Michel G, Maraninchi D, Thuret I, Fay C, Guitard A M, Mozziconacci M J, Novakovitch G, Capodano A M, Tubiana N, Perrimond H
Service d'Hématologie Pédiatrique, Hôpital d'Enfants La Timone, Marseille.
Arch Fr Pediatr. 1990 Mar;47(3):163-8.
Ninety-two previously untreated children with ALL were admitted to the same institution between November 1984 and November 1988. According to early prognostic factors, patients were divided into 3 groups: group 1 at "low risk" for relapse (n = 18), group 2 at "intermediate risk" (n = 62) and group 3 at "high risk" (n = 12). Every patient received an 8 week-long induction chemotherapy; after CNS prophylaxis, groups 1 and 2 children received a consolidation chemotherapy and then a classical maintenance treatment. Group 3 patients were selected to receive a bone-marrow transplantation during their first remission because of the presence, at diagnosis, of at least one of the following criteria: hyperleukocytosis greater than 100,000 (7 cases), translocation t(1;19) and t(4;11) (2 cases), adolescents (2 cases), no remission at day 30 (2 cases). Ninety-one of 92 children achieved a complete remission and none died during induction therapy. Probability of leukemia-free survival at 4 years is 73 +/- 7% for the whole patient population and 95%, 71% and 60% for patients of groups 1, 2, and 3 respectively. Persistence or disappearance of leukaemic cells in bone marrow after the initial 15 days of chemotherapy appears to influence the probability of a leukemia-free survival.

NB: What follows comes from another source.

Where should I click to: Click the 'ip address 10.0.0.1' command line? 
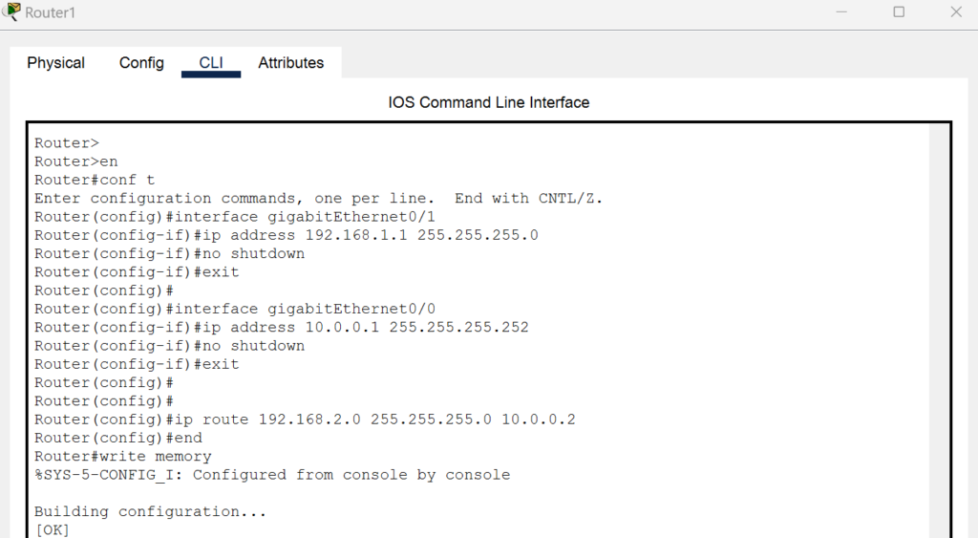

1984年11月至1988年11月期间,92名先前未经治疗的急性淋巴细胞白血病患儿被收治于同一机构。根据早期预后因素,患者被分为3组:1组为复发“低风险”组(n = 18),2组为“中度风险”组(n = 62),3组为“高风险”组(n = 12)。每名患者均接受为期8周的诱导化疗;在进行中枢神经系统预防后,1组和2组患儿接受巩固化疗,然后进行经典的维持治疗。3组患者因在诊断时存在以下至少一项标准而被选择在首次缓解期接受骨髓移植:白细胞增多超过100,000(7例)、t(1;19)和t(4;11)易位(2例)、青少年(2例)、第30天未缓解(2例)。92名患儿中有91名实现完全缓解,诱导治疗期间无死亡病例。整个患者群体4年无白血病生存率为73±7%,1组、2组和3组患者分别为95%、71%和60%。化疗开始15天后骨髓中白血病细胞的持续存在或消失似乎会影响无白血病生存的概率。